The DEQ has acknowledged some of the shortcomings and has agreed to hold a fresh round of public hearings alongside the site-specific reviews, which Dominion has agreed to. But it remains to be seen how DEQ’s technical expertise may be acted on or effectively overridden by Gov. McAuliffe or his successor.

“There are a lot of risks that haven’t been addressed,” said David Sligh, an attorney and consultant to the Dominion Pipeline Monitoring Coalition, who has worked in and out of state agencies on water quality and pipeline permitting issues for 35 years.

“Specifically the analyses done about Karst terrain underlying the limestone and other porous materials that are easily dissolved, and large caves and crevasses that water can move through quickly, are ridiculously inadequate,” Sligh said. “There is great potential for contamination and problems … beginning with digging and blasting the size of a trench.”

Webb claims “FERC is clearly not in compliance with NEPA, having issued a DEIS (Draft Environmental Impact Statement) that relies on future analyses (emphasis added) of significant problems and future development of mitigation strategies.”

Also, the Chesapeake Climate Action Network (CCAN) held a press conference April 27 in coordination with the coalition and the Allegheny-Blue Ridge Alliance, Friends of Nelson and Appalachian Mountain Advocates, claiming their new research of the Draft Environmental Impact Statement by FERC and Dominion’s filings at FERC raises fresh questions about how it will clear the way for the pipeline in Virginia’s Blue Ridge and Appalachian mountains and what it will do with the excess soil and rock.

CCAN said Dominion would require several mountaintops in heavily forested areas to be “reduced” by 10 to 60 feet along the proposed route of the pipeline. “Furthermore, Dominion has yet to reveal how it intends to dispose of at least 247,000 dump-truck-loads of excess rock and soil—known as “overburden”—that would accumulate from the construction along just these 38 miles of ridgetops.”

Dominion jumped ahead of the CCAN’s press conference with its own press conference an hour beforehand in a bid to debunk the groups’ claims.

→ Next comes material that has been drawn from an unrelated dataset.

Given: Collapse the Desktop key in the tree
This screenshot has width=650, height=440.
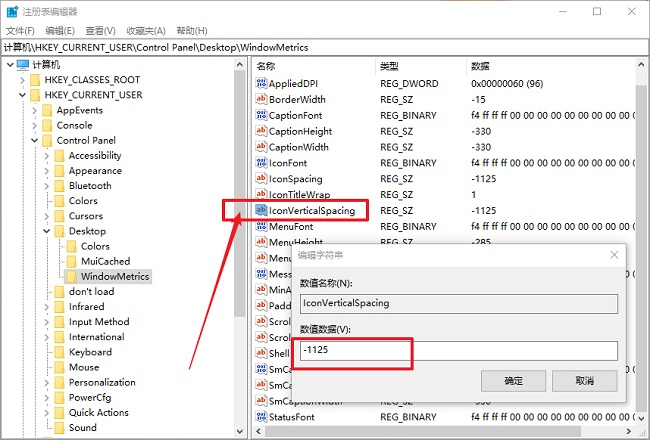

Dominion spokesman Aaron Ruby pushed back against the assertion that the project would require “mountaintop removal,” a term usually applied to strip mining for coal and other minerals.

“These groups have grossly exaggerated what our construction activity is going to look like on ridgetops,” Ruby told the Richmond Times-Dispatch. “They deliberately use loaded terms like ‘mountaintop removal’ to mislead the public about what we’re doing.”

While FERC is widely assumed to have the final permitting authority on interstate pipelines, Sligh said the state could still block the projects.

At least three states have rejected, or blocked development of, interstate pipeline projects by ensuring enforcement under the Clean Water Act:

  • Connecticut officials rejected the Islander East Pipeline due to unacceptable risks to water quality and their decisions was upheld by the federal appeals court in 2008.
  • In early April, New York’s denial of water quality certifications for the National Fuels Pipeline moved is developer to drop its proposal.
  • In March, a federal judge dealt the planned Constitution Pipeline from Northeast Pennsylvania to New York State the latest in a series of setbacks over water quality risks.

Slight said FERC’s role “in no way lessens the state’s ability to stop these destructive projects if they would damage our water quality. Congress explicitly gave states a veto power over federal projects that could degrade their waters.”